Israeli Education Minister Naftali Bennett thanks Trump on Twitter.
 The Israeli education minister, Naftali Bennett, thanked Trump on Twitter for ‘making the ayatollahs scared again’. Photograph: AFP/Getty Images

He said Iranian students now had to deal with much pricier payments for exams such as TOEFL or GRE, buying books online or simply paying for application fees when applying for universities abroad.

“Please inform Mr Trump that he has been cruel to us, the people of Iran; ask him not to pretend he’s on our side. Let the mask fall,” he said.

Trump’s sanctions, however, have been welcomed by the US allies in the region. The Israeli minister for education, Naftali Bennett, a politician from a righwing religious party, thanked Trump on Twitter for “making the ayatollahs scared again”.
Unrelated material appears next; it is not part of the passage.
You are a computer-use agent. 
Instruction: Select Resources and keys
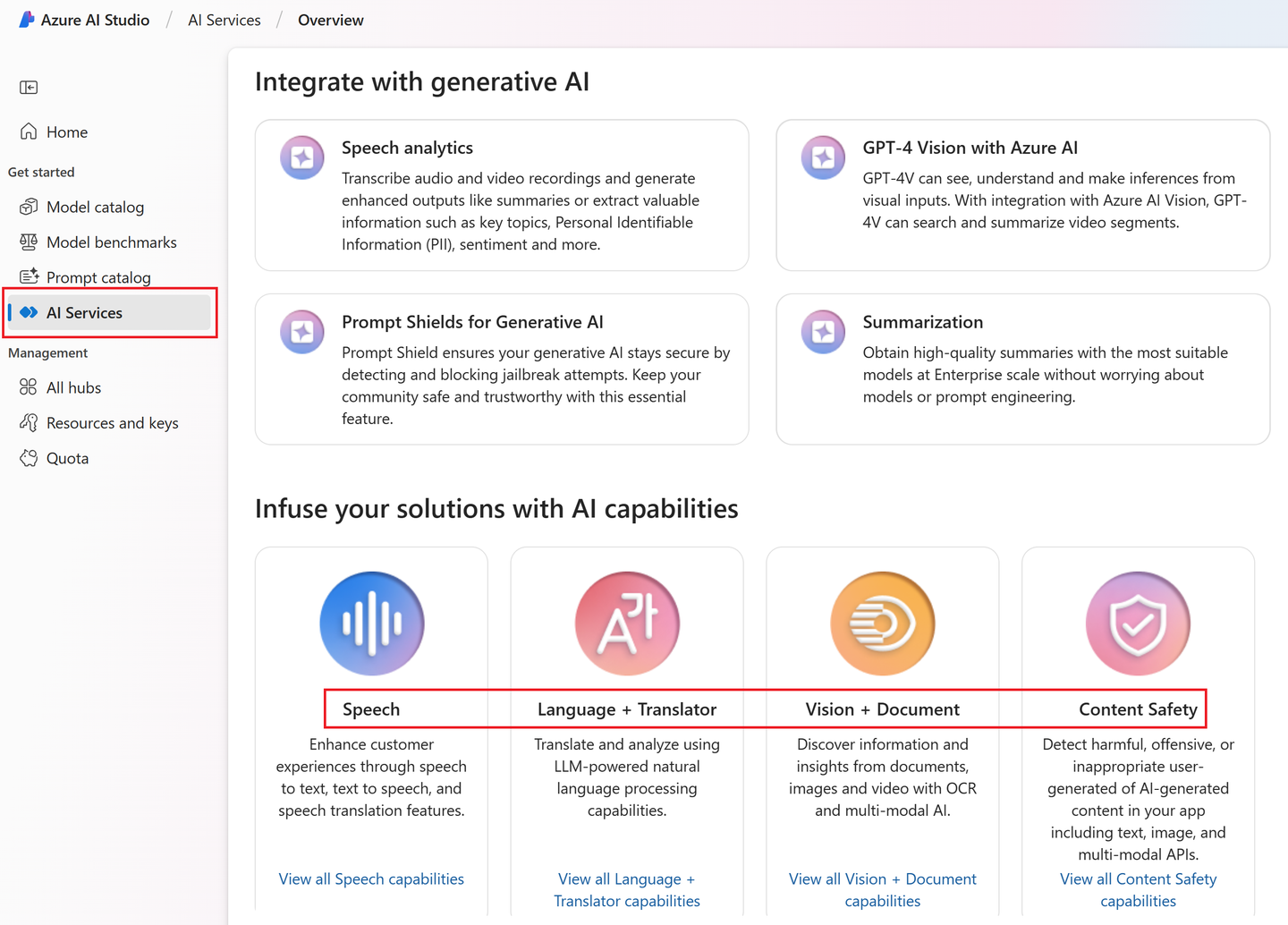[111, 422]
Vahid Hatami, 27, who works in the banking software sector, said he earns around £100 ($130) a month – a salary that supports his parents and younger brother. “In the past six months as the situation is getting tough, if I didn’t have a job it means that my family would have been in trouble,” he said.

Iraj Kaveh, who has a company in Tehran specialized in importing wear-resistant steel plate from Belgium, said he could easily trade until March, but it is now finding it almost impossible, or with commissions of up to 11%, because of banking restrictions.
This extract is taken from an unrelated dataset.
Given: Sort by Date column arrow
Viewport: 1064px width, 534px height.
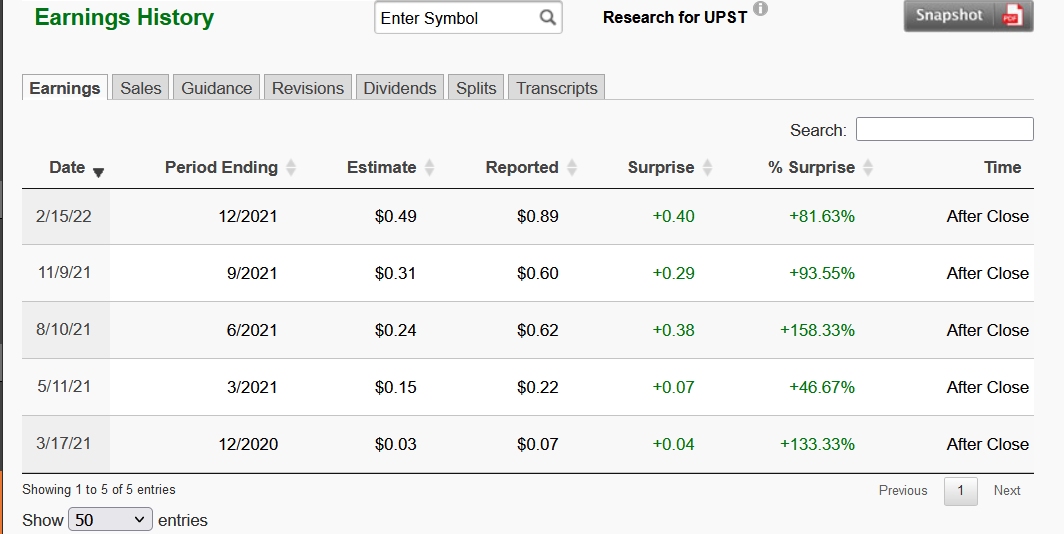Looking at the screenshot, I should (x=98, y=172).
“We used to use both public and private banks or money exchanges to pay Belgium’s KBC bank, but since June all our money transfers gets rejected, citing US sanctions,” Kaveh told the Guardian. “These plates are used in our mining and cement industry and if companies use the domestic equivalent, it means they have to change them every two months, while the European version last for more than a year.”

Rouhani said the US was using the language of “pressure and threats” against the people of Iran. He said Washington was isolated in its anti-Iran stance, except for a few allies, in what appeared to be apparent references to Saudi Arabia and Israel.

He said: “The US is proud of backing a regime that kills the people of Palestine every day, putting them under bombing. They are proud of supporting a regime that is killing the people of Yemen every day.”